What needs to be done: Rewrite every item below, swapping "GUI agent" for "screen assistant" each time it occurs and keeping everything else unchanged.

Records for processing:
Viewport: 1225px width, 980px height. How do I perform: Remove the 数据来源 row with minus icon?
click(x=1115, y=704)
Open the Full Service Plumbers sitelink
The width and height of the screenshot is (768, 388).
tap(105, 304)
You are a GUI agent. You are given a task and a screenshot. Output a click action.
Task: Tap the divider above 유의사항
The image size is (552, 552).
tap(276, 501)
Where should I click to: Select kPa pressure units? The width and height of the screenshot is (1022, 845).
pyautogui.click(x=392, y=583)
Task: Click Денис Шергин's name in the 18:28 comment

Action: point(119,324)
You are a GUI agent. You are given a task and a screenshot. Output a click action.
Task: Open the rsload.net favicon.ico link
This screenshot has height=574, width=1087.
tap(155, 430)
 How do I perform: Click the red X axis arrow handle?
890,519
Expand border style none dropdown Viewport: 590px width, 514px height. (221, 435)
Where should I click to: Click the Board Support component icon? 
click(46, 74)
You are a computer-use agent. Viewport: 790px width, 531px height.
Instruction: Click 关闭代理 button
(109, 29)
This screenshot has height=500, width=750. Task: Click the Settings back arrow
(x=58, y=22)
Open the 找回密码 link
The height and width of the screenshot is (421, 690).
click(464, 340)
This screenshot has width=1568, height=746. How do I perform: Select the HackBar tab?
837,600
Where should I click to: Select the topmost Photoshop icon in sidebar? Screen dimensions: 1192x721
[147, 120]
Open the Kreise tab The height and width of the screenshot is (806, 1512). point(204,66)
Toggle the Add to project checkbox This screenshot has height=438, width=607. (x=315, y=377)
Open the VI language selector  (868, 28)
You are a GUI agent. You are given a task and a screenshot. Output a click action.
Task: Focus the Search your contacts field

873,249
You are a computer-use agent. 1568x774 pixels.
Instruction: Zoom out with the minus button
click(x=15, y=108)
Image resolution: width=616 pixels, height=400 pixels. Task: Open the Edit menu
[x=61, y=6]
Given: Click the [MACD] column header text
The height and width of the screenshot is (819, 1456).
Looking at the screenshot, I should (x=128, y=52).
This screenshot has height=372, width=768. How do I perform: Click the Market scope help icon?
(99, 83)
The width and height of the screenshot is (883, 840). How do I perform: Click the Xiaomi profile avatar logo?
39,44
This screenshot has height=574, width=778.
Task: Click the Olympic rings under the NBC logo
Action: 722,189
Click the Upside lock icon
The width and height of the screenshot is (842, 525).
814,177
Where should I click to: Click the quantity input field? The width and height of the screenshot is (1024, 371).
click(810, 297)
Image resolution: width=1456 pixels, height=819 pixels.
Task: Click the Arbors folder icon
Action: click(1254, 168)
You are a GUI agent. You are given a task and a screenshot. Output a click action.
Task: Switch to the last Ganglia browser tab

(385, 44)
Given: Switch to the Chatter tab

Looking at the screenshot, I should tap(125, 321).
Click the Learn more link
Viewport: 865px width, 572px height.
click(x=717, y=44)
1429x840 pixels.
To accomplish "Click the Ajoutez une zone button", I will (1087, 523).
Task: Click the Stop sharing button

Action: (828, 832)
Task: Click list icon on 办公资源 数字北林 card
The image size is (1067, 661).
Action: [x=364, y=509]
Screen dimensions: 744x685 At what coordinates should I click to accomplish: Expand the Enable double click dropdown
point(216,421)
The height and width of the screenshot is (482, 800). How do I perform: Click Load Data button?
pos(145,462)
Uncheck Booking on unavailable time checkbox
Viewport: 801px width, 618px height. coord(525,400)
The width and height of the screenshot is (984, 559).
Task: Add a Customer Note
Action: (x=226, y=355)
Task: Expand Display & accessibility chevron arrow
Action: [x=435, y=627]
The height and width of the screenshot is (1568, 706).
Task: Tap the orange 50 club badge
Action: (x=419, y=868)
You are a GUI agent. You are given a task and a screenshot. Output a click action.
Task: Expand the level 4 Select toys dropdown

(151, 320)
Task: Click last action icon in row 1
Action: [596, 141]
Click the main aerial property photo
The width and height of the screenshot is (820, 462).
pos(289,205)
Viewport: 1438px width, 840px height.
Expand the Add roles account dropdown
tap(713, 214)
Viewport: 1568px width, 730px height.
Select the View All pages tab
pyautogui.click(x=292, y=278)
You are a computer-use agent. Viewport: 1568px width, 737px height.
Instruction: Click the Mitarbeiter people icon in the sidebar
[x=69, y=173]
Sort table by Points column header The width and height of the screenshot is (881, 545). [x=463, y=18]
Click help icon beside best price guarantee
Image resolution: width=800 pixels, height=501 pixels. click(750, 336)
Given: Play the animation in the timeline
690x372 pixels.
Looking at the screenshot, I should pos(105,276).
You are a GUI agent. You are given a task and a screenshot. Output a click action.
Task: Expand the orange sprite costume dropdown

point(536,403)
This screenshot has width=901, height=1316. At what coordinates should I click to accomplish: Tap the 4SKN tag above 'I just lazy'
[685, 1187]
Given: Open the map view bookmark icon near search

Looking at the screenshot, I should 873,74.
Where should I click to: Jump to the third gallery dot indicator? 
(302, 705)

Final result:
Viewport: 1225px width, 980px height. How do I perform: Remove the 数据来源 row with minus icon?
click(x=1115, y=704)
Open the Full Service Plumbers sitelink
The width and height of the screenshot is (768, 388).
tap(105, 304)
You are a screen assistant. You are given a task and a screenshot. Output a click action.
Task: Tap the divider above 유의사항
The image size is (552, 552).
tap(276, 501)
Where should I click to: Select kPa pressure units? The width and height of the screenshot is (1022, 845).
pyautogui.click(x=392, y=583)
Task: Click Денис Шергин's name in the 18:28 comment

Action: point(119,324)
You are a screen assistant. You are given a task and a screenshot. Output a click action.
Task: Open the rsload.net favicon.ico link
This screenshot has height=574, width=1087.
tap(155, 430)
 How do I perform: Click the red X axis arrow handle?
890,519
Expand border style none dropdown Viewport: 590px width, 514px height. (221, 435)
Where should I click to: Click the Board Support component icon? 
click(46, 74)
You are a computer-use agent. Viewport: 790px width, 531px height.
Instruction: Click 关闭代理 button
(109, 29)
This screenshot has height=500, width=750. Task: Click the Settings back arrow
(x=58, y=22)
Open the 找回密码 link
The height and width of the screenshot is (421, 690).
click(464, 340)
This screenshot has width=1568, height=746. How do I perform: Select the HackBar tab?
837,600
Where should I click to: Select the topmost Photoshop icon in sidebar? Screen dimensions: 1192x721
[147, 120]
Open the Kreise tab The height and width of the screenshot is (806, 1512). point(204,66)
Toggle the Add to project checkbox This screenshot has height=438, width=607. (x=315, y=377)
Open the VI language selector  (868, 28)
You are a screen assistant. You are given a task and a screenshot. Output a click action.
Task: Focus the Search your contacts field

873,249
You are a computer-use agent. 1568x774 pixels.
Instruction: Zoom out with the minus button
click(x=15, y=108)
Image resolution: width=616 pixels, height=400 pixels. Task: Open the Edit menu
[x=61, y=6]
Given: Click the [MACD] column header text
The height and width of the screenshot is (819, 1456).
Looking at the screenshot, I should (x=128, y=52).
This screenshot has height=372, width=768. How do I perform: Click the Market scope help icon?
(99, 83)
The width and height of the screenshot is (883, 840). How do I perform: Click the Xiaomi profile avatar logo?
39,44
This screenshot has height=574, width=778.
Task: Click the Olympic rings under the NBC logo
Action: 722,189
Click the Upside lock icon
The width and height of the screenshot is (842, 525).
814,177
Where should I click to: Click the quantity input field? The width and height of the screenshot is (1024, 371).
click(810, 297)
Image resolution: width=1456 pixels, height=819 pixels.
Task: Click the Arbors folder icon
Action: click(1254, 168)
You are a screen assistant. You are given a task and a screenshot. Output a click action.
Task: Switch to the last Ganglia browser tab

(385, 44)
Given: Switch to the Chatter tab

Looking at the screenshot, I should tap(125, 321).
Click the Learn more link
Viewport: 865px width, 572px height.
click(x=717, y=44)
1429x840 pixels.
To accomplish "Click the Ajoutez une zone button", I will (1087, 523).
Task: Click the Stop sharing button

Action: (828, 832)
Task: Click list icon on 办公资源 数字北林 card
The image size is (1067, 661).
Action: [x=364, y=509]
Screen dimensions: 744x685 At what coordinates should I click to accomplish: Expand the Enable double click dropdown
point(216,421)
The height and width of the screenshot is (482, 800). How do I perform: Click Load Data button?
pos(145,462)
Uncheck Booking on unavailable time checkbox
Viewport: 801px width, 618px height. coord(525,400)
The width and height of the screenshot is (984, 559).
Task: Add a Customer Note
Action: (x=226, y=355)
Task: Expand Display & accessibility chevron arrow
Action: [x=435, y=627]
The height and width of the screenshot is (1568, 706).
Task: Tap the orange 50 club badge
Action: (x=419, y=868)
You are a screen assistant. You are given a task and a screenshot. Output a click action.
Task: Expand the level 4 Select toys dropdown

(151, 320)
Task: Click last action icon in row 1
Action: [596, 141]
Click the main aerial property photo
The width and height of the screenshot is (820, 462).
pos(289,205)
Viewport: 1438px width, 840px height.
Expand the Add roles account dropdown
tap(713, 214)
Viewport: 1568px width, 730px height.
Select the View All pages tab
pyautogui.click(x=292, y=278)
You are a computer-use agent. Viewport: 1568px width, 737px height.
Instruction: Click the Mitarbeiter people icon in the sidebar
[x=69, y=173]
Sort table by Points column header The width and height of the screenshot is (881, 545). [x=463, y=18]
Click help icon beside best price guarantee
Image resolution: width=800 pixels, height=501 pixels. click(750, 336)
Given: Play the animation in the timeline
690x372 pixels.
Looking at the screenshot, I should pos(105,276).
You are a screen assistant. You are given a task and a screenshot. Output a click action.
Task: Expand the orange sprite costume dropdown

point(536,403)
This screenshot has width=901, height=1316. At what coordinates should I click to accomplish: Tap the 4SKN tag above 'I just lazy'
[685, 1187]
Given: Open the map view bookmark icon near search

Looking at the screenshot, I should 873,74.
Where should I click to: Jump to the third gallery dot indicator? 
(302, 705)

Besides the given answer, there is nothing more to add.